Of the 5,000 people surveyed in a nationwide representative study, 65 percent said they viewed racial discrimination by state authorities in Germany as a major concern, according to the study performed by Berlin-based DeZIM Institute, Turkish daily Yeni Safak reported on Thursday.
“Structural and institutional racism is seen as a problem by many people in the country,” said the institute’s director, Prof. Naika Foroutan, during a press conference in Berlin as quoted in the report.
“Racism has become an everyday problem in German,” she further underlined. “It affects not only minorities, but the society as a whole, directly or indirectly.”
Foroutan also pointed out that many incidents of racism were reported widely by employees and in housing and educational institutions.
According to the study, nearly 45 percent of the respondents said they have witnessed a racist incident at least once in their lifetime, while 22 percent emphasized that they have directly experienced racism.

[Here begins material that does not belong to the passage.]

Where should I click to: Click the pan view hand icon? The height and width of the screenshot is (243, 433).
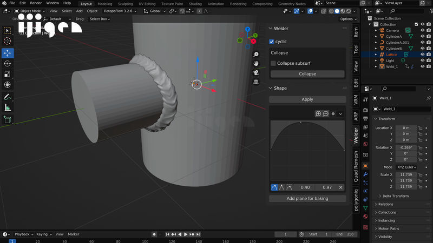256,63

Foroutan further called on German politicians to take a more active stance against racism and develop long-term policies to address the lingering problem.

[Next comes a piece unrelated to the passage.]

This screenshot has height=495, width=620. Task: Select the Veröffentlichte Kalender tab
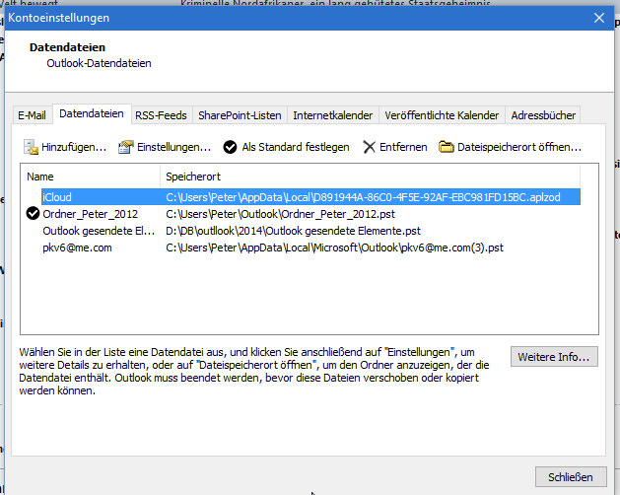click(443, 115)
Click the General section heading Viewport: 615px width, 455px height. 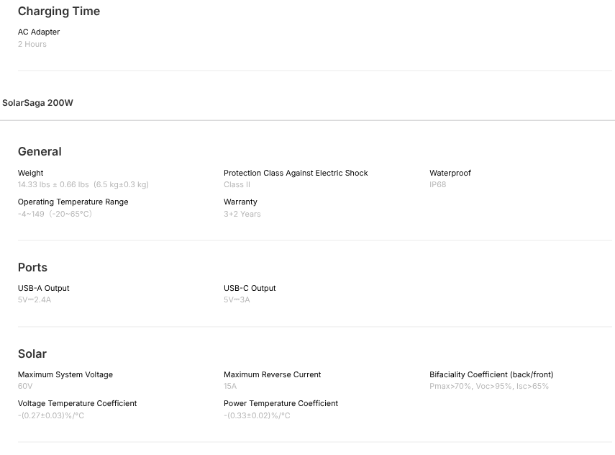pyautogui.click(x=40, y=151)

“Our study shows that a vast majority of the German population would support this,” she then noted.
The survey was unveiled nearly two weeks after US-based press reports said that Germany is evicting hundreds of Afghans to make way for a large flood of Ukrainian war refugees who are arriving in the country.
US-based Foreign Policy magazine recounted the story of helpless Afghan families which arrived in Germany as refugees fleeing the Taliban rule but were quite recently expelled by the German government to make room for incoming Ukrainian refugees.
Even German social workers voiced frustration at Berlin’s treatment of Afghan refugees, the report added.
The German government grants asylum seekers temporary residence that is re-evaluated every six months. But it often does not approve extension and eventual asylum, depending on the situation in their home country.